The Government has said it is fixing one problem with the Your Future Your Super draft legislation. Administration fees charged by super funds will be included in the performance test, so that members know exactly what it costs funds to get the investment return which funds like to brag about.
The intention of the Your Future Your Super draft legislation would also require super funds to work in the best financial interests of the members. Many funds have scoffed at this because there is already a ‘best interest’ test. So, maybe a ‘best financial interest’ test is not only unnecessary but may actually mean other legitimate interests are ignored, for example, campaigns to reduce gender inequality, implement strategies towards environmental sustainability and strategies to increase financial literacy among fund members.

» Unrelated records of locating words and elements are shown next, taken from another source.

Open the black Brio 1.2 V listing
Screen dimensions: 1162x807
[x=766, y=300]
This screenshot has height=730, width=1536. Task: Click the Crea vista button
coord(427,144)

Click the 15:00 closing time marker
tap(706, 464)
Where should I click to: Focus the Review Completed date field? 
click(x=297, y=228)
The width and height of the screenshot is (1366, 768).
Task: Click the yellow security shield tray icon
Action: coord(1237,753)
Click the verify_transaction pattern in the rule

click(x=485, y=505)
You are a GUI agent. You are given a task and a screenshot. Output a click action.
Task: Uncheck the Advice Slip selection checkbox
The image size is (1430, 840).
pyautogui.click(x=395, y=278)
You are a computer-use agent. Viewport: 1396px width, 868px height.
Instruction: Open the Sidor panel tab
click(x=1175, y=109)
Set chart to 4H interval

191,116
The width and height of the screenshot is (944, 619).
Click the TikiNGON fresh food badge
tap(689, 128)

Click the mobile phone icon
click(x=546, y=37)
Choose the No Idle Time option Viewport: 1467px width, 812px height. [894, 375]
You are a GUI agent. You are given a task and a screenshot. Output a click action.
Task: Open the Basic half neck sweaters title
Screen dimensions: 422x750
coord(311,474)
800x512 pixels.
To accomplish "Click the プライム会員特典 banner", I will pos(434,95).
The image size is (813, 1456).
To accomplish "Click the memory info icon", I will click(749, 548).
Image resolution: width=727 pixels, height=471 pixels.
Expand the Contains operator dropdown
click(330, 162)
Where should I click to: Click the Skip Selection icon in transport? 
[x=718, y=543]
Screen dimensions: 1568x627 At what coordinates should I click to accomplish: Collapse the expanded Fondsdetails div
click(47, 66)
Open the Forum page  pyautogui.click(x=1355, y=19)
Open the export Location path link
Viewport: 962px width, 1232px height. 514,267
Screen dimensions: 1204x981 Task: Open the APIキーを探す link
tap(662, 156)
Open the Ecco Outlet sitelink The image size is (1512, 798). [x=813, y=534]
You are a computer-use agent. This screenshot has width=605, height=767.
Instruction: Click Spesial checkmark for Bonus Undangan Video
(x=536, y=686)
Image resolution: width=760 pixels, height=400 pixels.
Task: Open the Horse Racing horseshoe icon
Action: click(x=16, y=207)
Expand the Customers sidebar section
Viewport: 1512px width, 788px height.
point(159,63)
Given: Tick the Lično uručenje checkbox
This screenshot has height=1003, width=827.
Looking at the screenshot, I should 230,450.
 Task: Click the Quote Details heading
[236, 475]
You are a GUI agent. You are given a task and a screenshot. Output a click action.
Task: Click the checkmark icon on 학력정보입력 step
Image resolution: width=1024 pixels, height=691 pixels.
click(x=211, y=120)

Controversially, the Your Future, Your Super draft legislation would allow the Government to prohibit certain payments, such as political donations, or investments.
Finally, a lot of the detail for all of the above is still missing. Regulations, which spell out the detail not included in primary legislation, have yet to be drafted.
It’s not surprising therefore that, although the Government and the Opposition agree on the need for legislation and the broad measures, the future of Your Future Your Super in its current form looks a bit bleak.